Captivating, frightening, and a singular achievement.

As Ireland devolves into a brutal police state, one woman tries to preserve her family in this stark fable.

For Eilish Stack, a molecular biologist living with her husband and four children in Dublin, life changes all at once and then slowly worsens beyond imagining. Two men appear at her door one night, agents of the new secret police, seeking her husband, Larry, a union official. Soon he is detained under the Emergency Powers Act recently pushed through by the new ruling party, and she cannot contact him. Eilish sees things shifting at work to those backing the ruling party. The state takes control of the press, the judiciary. Her oldest son receives a summons to military duty for the regime, and she tries to send him to Northern Ireland. He elects to join the rebel forces and soon she cannot contact him, either. His name and address appear in a newspaper ad listing people dodging military service. Eilish is coping with her father’s growing dementia, her teenage daughter’s depression, the vandalizing of her car and house. Then war comes to Dublin as the rebel forces close in on the city. Offered a chance to flee the country by her sister in Canada, Eilish can’t abandon hope for her husband’s and son’s returns.
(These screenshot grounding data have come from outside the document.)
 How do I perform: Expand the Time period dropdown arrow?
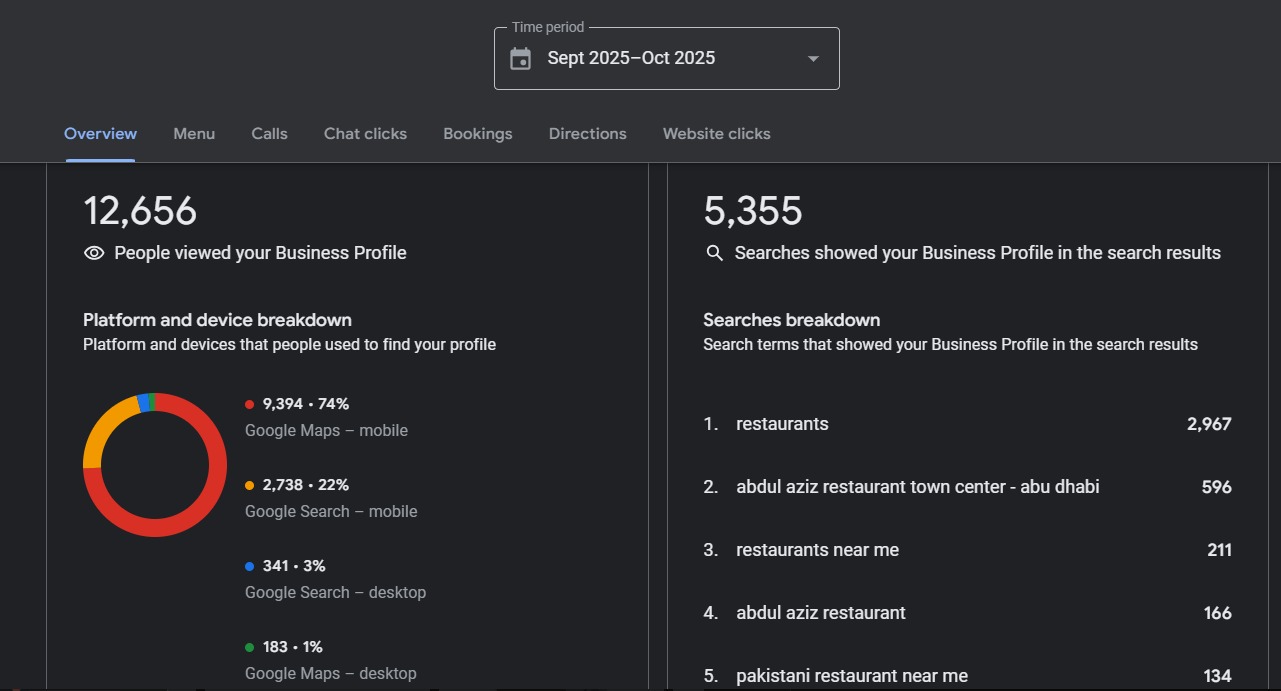[813, 59]
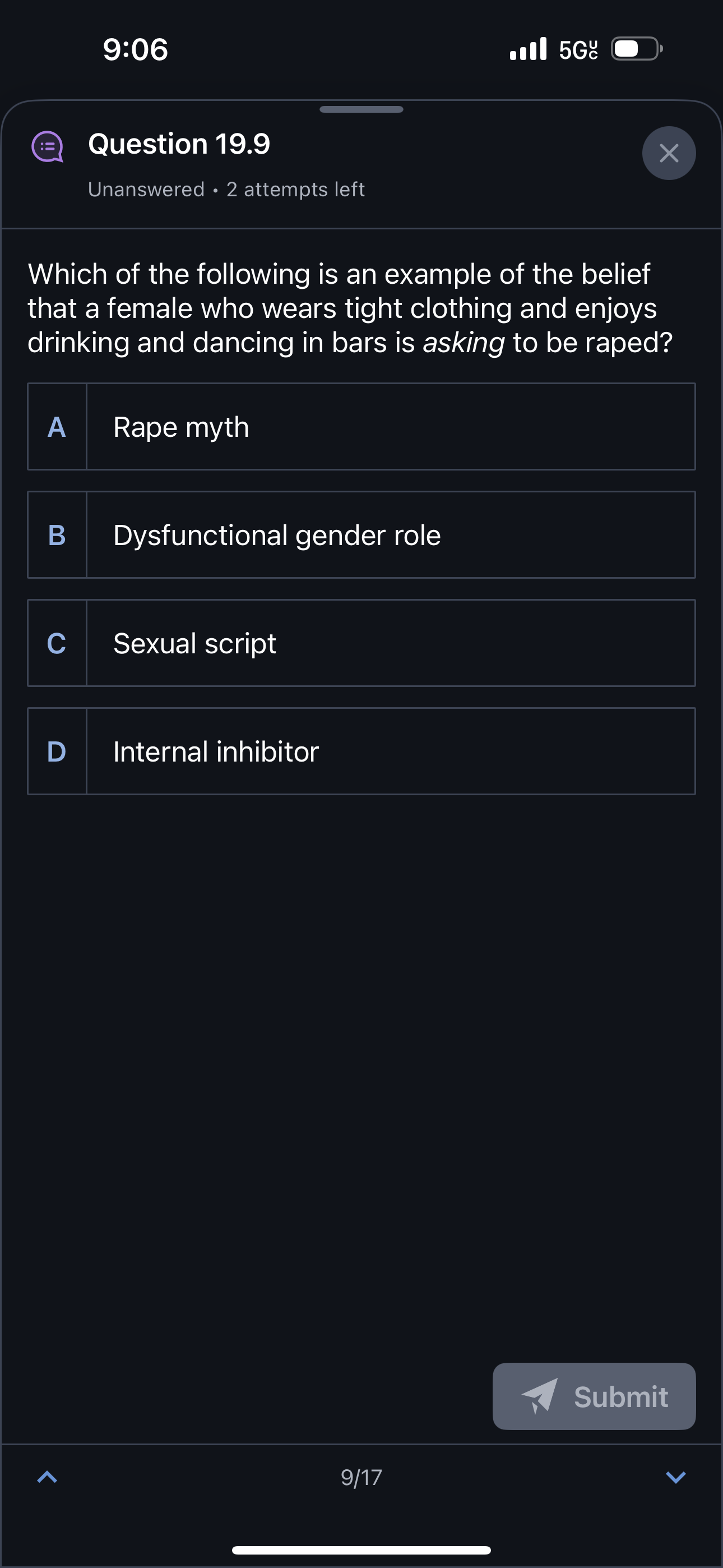Tap the cellular signal strength icon
This screenshot has height=1568, width=723.
(527, 49)
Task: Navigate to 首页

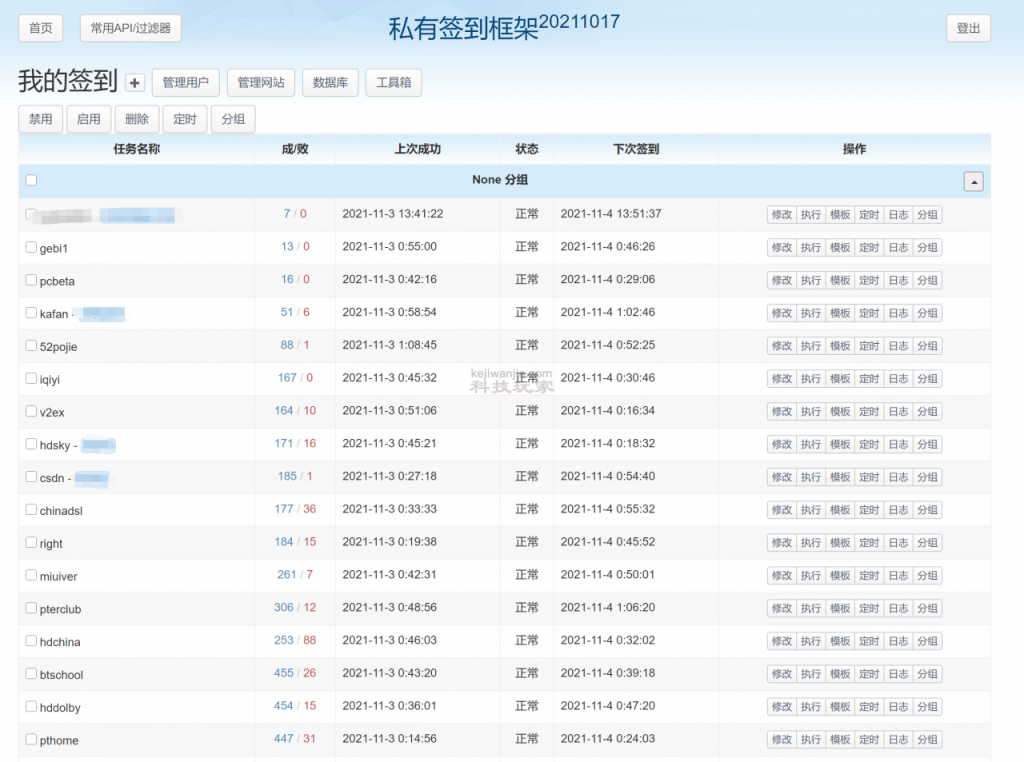Action: (40, 28)
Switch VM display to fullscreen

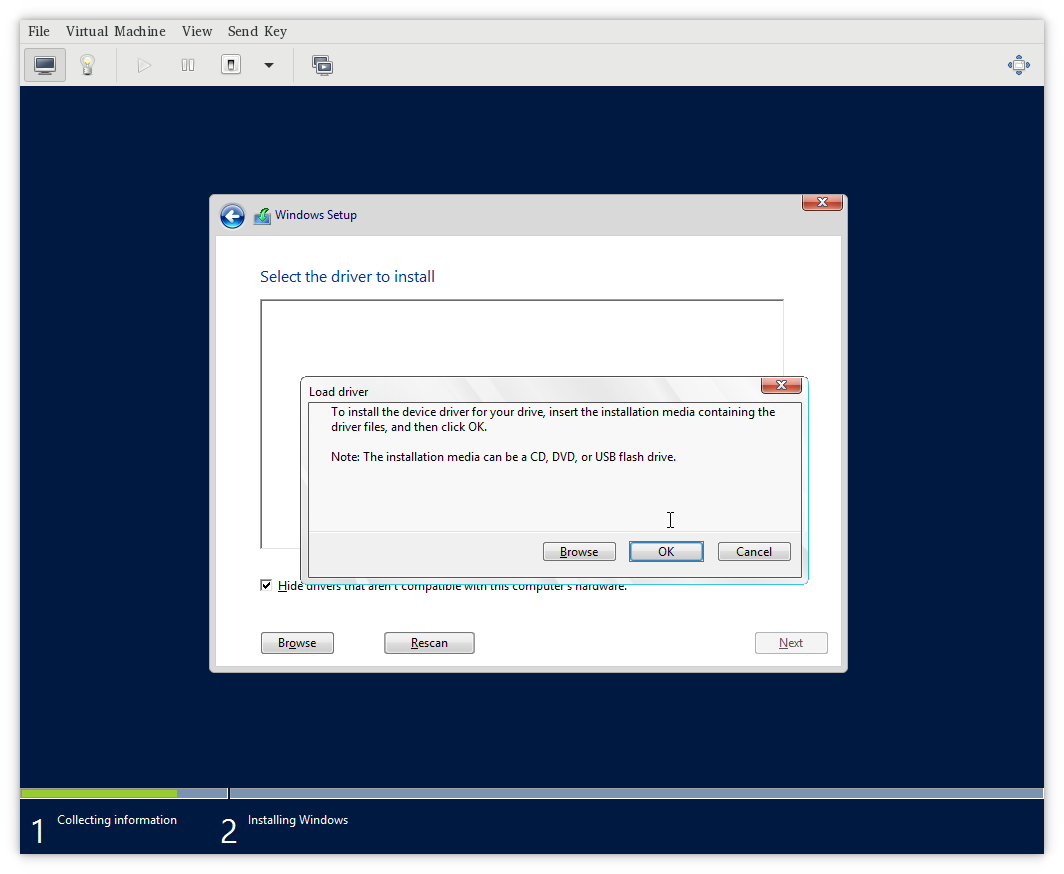coord(1018,65)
Lynch makes every step of this near-future nightmare as plausible as it is horrific by tightly focusing on Eilish, a smart, concerned woman facing terrible choices and losses. An exceptionally gifted writer, Lynch brings a compelling lyricism to her fears and despair while he marshals the details marking the collapse of democracy and the norms of daily life. His tonal control, psychological acuity, empathy, and bleakness recall Cormac McCarthy’s The Road (2006). And Eilish, his strong, resourceful, complete heroine, recalls the title character of Lynch’s excellent Irish-famine novel, Grace (2017).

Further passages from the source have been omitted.